While still a little melancholy in the lyrics, Carlton uses her angelic voice and piano to create something that soothes. She describes the album as a “background sound album,” one that can delicately fill up the dead air of any backroom, bus, small gathering or late-night drink. And in this projected goal, Carlton undoubtedly succeeded. She produced half of Liberman with Steve Osbourne, a multi-platinum selling British music producer. Carlton, who loved his production stylings with the Doves, worked with Osbourne previously on Rabbits on the Run.

In describing her work with Osbourne, Carlton recounted the “incredible learning curve” that Osbourne initially presented.

“He is so incredibly talented,” Carlton said. “And I decided that I wanted to go further down this musical path with him. I wanted to go more into his sonic world.”

Specifically, Carlton praised Osbourne for helping her to harness her voice to assume a role as one of the most strongly featured instruments of the album. In this Osbourne-inspired endeavor, Carlton once again succeeded; songs like “Take It Easy” and “House of Seven Swords” reveal the intense prettiness of her refined vocal range.

In her live performance at The Blind Pig this past Saturday night, the effortless beauty of Vanessa’s talents were revealed. The minimalist stylings of the music, a sound so streamlined it was almost tangible, matched the nominal objects that decorated the stage: It was nothing but a piano, Carlton’s violinist and scattered lit candles. Silence spread through the crowd when Vanessa interjected some light commentary into her relatively short, hourlong set. The fans kept their beguiled eyes on Carlton for the entirety of the set, while whispered, light hummings of lyric repetition was a constant underlying sound in the packed Blind Pig.

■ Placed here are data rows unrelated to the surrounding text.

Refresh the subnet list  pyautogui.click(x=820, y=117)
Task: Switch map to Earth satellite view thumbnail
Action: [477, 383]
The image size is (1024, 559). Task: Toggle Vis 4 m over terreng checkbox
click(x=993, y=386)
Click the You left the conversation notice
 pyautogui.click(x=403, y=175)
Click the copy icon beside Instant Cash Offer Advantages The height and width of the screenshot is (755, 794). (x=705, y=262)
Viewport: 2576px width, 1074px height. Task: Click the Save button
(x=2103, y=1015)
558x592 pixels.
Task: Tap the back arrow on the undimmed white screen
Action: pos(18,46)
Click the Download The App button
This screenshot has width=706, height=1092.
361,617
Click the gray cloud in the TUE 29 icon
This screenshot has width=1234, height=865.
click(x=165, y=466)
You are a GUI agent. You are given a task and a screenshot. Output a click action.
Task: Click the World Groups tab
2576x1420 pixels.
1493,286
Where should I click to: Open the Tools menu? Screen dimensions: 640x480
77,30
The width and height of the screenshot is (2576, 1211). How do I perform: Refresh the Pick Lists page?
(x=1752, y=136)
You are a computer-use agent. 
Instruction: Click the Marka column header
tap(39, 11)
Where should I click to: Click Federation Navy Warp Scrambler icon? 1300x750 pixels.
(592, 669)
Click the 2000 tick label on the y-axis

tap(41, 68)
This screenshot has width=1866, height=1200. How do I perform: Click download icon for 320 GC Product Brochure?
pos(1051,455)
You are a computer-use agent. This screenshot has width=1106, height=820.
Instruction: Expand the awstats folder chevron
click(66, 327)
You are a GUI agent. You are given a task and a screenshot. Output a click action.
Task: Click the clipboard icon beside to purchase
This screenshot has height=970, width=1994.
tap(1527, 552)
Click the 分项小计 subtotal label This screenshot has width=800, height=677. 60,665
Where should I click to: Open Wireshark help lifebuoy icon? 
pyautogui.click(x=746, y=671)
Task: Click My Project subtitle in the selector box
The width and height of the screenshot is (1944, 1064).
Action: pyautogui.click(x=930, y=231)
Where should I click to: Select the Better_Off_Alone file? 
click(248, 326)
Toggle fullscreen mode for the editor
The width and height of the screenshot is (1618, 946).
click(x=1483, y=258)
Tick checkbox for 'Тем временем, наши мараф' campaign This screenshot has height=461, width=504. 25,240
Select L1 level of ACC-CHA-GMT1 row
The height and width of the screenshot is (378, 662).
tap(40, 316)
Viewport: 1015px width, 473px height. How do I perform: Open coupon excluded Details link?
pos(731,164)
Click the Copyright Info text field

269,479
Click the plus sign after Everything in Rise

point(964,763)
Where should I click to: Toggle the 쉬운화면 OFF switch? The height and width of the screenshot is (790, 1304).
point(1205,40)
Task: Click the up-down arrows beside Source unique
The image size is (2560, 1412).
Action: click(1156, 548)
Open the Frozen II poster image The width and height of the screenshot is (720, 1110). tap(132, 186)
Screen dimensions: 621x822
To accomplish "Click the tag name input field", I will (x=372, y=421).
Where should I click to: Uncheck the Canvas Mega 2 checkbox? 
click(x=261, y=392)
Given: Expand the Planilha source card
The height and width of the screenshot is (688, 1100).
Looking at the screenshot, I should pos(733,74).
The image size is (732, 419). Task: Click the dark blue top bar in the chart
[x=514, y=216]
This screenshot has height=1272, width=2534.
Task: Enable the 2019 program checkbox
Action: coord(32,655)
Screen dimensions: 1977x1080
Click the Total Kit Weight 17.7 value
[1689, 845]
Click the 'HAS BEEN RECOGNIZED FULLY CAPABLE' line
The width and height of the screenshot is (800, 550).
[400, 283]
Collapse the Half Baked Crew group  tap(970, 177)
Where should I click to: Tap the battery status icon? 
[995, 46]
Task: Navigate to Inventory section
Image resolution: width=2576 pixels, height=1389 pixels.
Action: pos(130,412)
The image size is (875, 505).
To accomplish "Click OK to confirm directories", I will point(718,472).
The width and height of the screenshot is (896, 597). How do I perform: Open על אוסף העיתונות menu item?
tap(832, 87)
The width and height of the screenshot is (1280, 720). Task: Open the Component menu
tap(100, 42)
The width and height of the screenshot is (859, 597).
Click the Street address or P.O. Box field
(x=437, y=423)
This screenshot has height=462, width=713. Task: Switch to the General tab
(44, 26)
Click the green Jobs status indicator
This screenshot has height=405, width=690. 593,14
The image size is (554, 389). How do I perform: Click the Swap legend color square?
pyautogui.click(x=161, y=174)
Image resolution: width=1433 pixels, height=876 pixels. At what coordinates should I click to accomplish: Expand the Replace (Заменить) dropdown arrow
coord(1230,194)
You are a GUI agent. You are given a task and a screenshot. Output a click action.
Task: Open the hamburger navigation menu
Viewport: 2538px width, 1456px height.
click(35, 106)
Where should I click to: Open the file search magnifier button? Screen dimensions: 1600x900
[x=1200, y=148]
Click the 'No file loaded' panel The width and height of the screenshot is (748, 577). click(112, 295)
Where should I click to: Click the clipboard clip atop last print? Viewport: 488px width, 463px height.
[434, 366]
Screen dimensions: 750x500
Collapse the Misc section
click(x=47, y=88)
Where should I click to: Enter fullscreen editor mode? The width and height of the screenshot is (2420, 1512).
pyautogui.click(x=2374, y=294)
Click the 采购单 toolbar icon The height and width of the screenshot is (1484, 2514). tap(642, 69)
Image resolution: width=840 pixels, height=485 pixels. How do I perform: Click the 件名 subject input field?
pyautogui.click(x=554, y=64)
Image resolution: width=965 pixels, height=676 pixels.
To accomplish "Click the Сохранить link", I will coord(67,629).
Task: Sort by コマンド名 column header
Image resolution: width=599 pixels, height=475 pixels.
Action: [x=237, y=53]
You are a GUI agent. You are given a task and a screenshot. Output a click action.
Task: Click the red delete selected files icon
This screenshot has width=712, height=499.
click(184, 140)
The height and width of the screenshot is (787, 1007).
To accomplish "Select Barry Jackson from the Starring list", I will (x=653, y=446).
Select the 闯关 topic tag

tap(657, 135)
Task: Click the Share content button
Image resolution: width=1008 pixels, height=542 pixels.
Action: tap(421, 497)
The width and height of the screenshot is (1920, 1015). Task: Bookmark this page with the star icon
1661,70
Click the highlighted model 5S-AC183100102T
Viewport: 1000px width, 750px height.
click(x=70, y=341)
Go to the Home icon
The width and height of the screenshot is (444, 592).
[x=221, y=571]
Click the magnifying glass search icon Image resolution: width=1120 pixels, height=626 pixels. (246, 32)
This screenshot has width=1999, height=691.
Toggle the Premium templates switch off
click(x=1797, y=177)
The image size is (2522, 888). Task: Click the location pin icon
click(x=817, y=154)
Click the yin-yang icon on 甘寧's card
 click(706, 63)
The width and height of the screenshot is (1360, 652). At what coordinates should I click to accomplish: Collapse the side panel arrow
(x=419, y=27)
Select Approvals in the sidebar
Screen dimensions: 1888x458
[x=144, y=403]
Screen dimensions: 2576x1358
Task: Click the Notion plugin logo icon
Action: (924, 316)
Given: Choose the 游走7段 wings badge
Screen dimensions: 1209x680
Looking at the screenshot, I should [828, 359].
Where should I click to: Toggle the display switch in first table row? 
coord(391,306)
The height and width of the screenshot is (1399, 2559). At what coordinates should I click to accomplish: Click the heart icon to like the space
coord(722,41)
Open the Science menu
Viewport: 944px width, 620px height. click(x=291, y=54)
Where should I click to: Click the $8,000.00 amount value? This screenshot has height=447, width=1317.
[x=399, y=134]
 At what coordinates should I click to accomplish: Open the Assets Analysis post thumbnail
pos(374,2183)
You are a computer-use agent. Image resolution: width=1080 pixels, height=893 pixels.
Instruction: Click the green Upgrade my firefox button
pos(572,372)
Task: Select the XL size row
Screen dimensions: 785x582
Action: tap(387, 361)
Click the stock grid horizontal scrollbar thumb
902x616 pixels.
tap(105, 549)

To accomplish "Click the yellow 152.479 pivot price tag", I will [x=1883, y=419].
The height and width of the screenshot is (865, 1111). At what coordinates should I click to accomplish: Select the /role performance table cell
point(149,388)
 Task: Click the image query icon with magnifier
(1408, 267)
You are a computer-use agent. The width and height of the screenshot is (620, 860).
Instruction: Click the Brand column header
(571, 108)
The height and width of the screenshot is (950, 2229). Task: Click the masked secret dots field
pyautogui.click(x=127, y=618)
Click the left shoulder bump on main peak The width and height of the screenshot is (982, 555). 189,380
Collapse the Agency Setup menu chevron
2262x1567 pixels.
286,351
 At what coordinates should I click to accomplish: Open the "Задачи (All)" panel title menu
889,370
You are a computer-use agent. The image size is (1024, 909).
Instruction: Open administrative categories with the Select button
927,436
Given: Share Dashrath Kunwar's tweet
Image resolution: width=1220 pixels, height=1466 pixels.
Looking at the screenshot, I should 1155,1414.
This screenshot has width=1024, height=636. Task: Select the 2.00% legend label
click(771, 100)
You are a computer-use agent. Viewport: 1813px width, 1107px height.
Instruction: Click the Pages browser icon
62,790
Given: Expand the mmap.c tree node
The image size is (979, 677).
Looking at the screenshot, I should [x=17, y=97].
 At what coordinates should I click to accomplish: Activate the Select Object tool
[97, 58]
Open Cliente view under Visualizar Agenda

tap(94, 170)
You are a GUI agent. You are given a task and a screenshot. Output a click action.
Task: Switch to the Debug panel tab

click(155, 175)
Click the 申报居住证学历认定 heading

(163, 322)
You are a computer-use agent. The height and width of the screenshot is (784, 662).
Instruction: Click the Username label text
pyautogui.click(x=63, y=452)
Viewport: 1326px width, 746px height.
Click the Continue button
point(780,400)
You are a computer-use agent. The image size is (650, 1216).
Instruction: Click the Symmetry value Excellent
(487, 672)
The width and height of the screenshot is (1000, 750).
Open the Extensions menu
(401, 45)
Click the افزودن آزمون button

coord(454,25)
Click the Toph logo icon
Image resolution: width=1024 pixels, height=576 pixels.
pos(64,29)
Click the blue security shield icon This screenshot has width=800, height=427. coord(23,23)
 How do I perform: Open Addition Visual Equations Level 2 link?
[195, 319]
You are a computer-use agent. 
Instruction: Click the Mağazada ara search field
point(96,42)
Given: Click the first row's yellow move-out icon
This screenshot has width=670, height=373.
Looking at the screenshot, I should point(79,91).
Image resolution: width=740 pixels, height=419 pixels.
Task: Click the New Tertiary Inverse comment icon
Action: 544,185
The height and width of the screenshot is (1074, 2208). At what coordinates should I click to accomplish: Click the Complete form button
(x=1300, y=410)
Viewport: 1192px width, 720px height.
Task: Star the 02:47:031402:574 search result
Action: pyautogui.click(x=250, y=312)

Acoustic versions of “A Thousand Miles” and “White Houses” were undeniably enchanting for the crowd of college kids who had grown up with these radio hits. Carlton jokingly offered up some context for each of the songs as the peeled eyes and whispered voices fell back into love with this early 2000s sensation.

Carlton could be considered lucky: Very few early popstar one-hit wonders tend to resurface successfully or without great difficulty. Surely, Carlton experienced this stereotypical plight in some form, but she seems to have arisen as a stronger artist because of it. After years of allowing the media to nurture some false image of her, Carlton has built herself up, once again, with the same building blocks that had always remained: talent, depth, beauty and a determined vision for one’s craft. What was once stolen has now been won back, to be nurtured and expand upon once again, with far fewer Dr. Scholl’s jokes this time around.